M-net is the first carrier to trial Nokia's Photonic Service Engine 3 (PSE-3) coherent digital signal processing technology. Nokia said the PSE-3 is the first DSP to use probabilistic constellation shaping (PCS). PCS is a signal processing technique pioneered by Bell Labs that adjusts the optical signal to maximize the data-carrying capacity of an optical fiber over any distance, according to Nokia.
The field trial was conducted over a regional DWDM network spanning Bavaria as M-net prepares for the commercial roll out its new WDM network. M-net and Nokia hit 500 gigabits per second over a single probabilistically shaped 64-QAM wavelength in a real-world environment for the first time.
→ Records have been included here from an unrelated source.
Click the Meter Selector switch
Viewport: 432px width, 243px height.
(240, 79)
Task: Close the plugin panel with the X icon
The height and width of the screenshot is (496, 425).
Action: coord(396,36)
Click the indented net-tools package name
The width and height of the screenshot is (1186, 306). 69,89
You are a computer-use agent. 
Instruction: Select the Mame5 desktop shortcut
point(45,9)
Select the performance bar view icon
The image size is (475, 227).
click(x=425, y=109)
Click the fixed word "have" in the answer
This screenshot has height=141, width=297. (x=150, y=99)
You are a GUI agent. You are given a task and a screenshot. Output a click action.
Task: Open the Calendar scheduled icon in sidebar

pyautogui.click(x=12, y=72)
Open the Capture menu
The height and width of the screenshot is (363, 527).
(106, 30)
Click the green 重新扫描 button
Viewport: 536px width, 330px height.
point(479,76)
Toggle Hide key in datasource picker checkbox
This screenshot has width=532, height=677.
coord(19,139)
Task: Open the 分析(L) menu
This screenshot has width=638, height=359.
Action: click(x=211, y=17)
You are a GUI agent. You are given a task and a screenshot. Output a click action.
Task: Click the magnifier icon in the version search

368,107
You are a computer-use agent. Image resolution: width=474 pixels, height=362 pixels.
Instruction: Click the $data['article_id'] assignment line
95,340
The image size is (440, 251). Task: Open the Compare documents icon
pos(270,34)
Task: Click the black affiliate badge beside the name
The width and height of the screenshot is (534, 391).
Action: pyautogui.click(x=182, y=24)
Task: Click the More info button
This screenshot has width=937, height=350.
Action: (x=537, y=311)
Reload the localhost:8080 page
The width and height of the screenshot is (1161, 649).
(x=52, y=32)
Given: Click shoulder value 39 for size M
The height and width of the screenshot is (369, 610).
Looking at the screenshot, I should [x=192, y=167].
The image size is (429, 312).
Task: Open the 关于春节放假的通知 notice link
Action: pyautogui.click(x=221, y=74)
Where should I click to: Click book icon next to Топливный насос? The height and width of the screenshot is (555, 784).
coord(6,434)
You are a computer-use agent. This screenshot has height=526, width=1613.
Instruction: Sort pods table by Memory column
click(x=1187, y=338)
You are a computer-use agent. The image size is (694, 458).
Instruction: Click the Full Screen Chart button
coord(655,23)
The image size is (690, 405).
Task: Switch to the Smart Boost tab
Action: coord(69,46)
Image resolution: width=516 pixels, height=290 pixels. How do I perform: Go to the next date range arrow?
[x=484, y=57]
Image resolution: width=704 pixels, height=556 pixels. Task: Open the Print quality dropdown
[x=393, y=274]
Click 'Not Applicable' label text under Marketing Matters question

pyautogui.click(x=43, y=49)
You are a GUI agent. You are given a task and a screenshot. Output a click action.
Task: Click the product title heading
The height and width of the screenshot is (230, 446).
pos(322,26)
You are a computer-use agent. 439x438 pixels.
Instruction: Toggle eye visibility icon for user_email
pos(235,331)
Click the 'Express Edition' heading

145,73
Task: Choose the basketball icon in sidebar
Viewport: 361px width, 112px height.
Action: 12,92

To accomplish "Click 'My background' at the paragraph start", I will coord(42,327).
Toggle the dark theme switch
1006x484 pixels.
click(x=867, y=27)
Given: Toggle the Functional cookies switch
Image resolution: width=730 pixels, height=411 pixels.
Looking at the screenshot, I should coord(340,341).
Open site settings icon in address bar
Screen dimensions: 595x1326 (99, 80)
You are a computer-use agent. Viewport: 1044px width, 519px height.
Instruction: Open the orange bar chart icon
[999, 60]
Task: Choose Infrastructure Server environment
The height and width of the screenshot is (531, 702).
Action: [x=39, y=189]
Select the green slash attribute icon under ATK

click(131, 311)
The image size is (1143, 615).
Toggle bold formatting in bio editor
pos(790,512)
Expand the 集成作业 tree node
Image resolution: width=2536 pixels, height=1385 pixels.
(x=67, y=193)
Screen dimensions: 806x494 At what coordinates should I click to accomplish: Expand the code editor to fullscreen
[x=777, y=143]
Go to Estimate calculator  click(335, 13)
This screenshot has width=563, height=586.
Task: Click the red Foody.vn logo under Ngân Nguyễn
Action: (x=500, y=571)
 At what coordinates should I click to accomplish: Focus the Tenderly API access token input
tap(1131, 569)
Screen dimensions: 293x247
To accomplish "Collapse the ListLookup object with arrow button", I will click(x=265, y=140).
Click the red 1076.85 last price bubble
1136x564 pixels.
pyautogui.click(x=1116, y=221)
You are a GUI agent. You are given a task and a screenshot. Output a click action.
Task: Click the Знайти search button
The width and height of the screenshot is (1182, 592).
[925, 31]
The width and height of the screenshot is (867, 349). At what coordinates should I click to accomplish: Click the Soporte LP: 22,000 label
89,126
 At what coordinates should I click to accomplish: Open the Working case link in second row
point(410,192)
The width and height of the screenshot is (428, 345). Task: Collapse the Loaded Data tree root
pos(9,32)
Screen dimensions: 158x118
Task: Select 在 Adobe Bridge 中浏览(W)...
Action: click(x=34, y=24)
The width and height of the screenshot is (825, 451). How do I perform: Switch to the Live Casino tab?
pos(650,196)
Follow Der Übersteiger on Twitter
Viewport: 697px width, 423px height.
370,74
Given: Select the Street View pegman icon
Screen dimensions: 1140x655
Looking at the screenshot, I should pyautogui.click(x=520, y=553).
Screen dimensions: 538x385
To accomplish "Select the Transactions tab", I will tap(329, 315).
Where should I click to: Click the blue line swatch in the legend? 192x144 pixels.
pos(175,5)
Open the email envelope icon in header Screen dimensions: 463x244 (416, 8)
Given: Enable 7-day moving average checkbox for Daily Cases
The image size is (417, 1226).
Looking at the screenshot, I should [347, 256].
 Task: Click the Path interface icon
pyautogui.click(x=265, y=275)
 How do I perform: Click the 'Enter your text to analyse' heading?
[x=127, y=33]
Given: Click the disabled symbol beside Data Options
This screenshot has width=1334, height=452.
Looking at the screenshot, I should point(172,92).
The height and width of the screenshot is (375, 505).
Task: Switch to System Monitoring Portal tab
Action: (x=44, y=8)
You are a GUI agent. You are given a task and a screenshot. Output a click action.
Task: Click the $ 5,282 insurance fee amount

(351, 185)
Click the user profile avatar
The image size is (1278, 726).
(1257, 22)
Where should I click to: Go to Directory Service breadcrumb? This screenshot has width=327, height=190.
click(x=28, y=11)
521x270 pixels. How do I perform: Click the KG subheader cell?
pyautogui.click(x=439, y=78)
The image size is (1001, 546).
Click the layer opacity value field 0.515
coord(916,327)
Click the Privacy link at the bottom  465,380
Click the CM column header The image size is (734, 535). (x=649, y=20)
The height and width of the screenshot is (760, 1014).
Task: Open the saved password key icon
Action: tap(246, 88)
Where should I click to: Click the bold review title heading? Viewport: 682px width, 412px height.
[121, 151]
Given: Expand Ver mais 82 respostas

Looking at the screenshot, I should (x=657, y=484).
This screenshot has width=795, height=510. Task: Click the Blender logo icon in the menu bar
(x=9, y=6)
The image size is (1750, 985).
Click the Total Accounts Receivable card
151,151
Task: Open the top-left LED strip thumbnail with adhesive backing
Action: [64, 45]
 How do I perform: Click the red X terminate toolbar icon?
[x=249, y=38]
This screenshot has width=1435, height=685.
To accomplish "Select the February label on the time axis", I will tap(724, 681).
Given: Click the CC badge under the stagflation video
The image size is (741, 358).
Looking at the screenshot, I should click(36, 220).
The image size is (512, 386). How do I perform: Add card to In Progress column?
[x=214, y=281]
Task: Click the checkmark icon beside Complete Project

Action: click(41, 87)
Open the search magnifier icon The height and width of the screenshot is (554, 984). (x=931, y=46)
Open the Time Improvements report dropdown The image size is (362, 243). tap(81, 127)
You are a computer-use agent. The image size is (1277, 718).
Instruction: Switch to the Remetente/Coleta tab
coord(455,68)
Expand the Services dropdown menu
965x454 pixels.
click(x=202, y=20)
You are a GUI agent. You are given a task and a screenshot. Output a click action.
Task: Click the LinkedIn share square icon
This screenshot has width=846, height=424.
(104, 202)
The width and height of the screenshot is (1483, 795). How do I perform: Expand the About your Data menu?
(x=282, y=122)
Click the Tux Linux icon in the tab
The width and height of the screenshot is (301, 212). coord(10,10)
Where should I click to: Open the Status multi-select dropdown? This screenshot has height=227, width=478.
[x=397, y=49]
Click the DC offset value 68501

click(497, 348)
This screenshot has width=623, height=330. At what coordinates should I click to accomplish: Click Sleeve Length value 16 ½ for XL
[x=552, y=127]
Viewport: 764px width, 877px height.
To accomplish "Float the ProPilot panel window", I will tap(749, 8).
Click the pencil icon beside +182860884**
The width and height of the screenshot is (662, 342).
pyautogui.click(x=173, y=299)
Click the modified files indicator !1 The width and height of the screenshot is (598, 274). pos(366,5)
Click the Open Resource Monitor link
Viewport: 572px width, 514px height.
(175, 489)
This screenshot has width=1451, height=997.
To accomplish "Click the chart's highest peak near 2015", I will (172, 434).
M-net used PCS to shape the signal from its maximum capacity of 600G to a rate optimized for the specific fiber route used in the test. The high level of performance and flexibility enabled M-net to maximize the capacity of every network fiber, ensuring its backbone will meet the future demands of increased video traffic and 5G mobile broadband.
"We're excited to partner with M-net on the implementation of its new fiber optic backbone network," said Nokia's Sam Bucci, head of optical networking, in a statement. "The Technical University of Munich played a key role in the development of PCS, and the PSE-3 was largely developed at Nokia's R&D facility in Nuremberg, so it's only appropriate that the first field trial of PSE-3 technology would take place in Bavaria."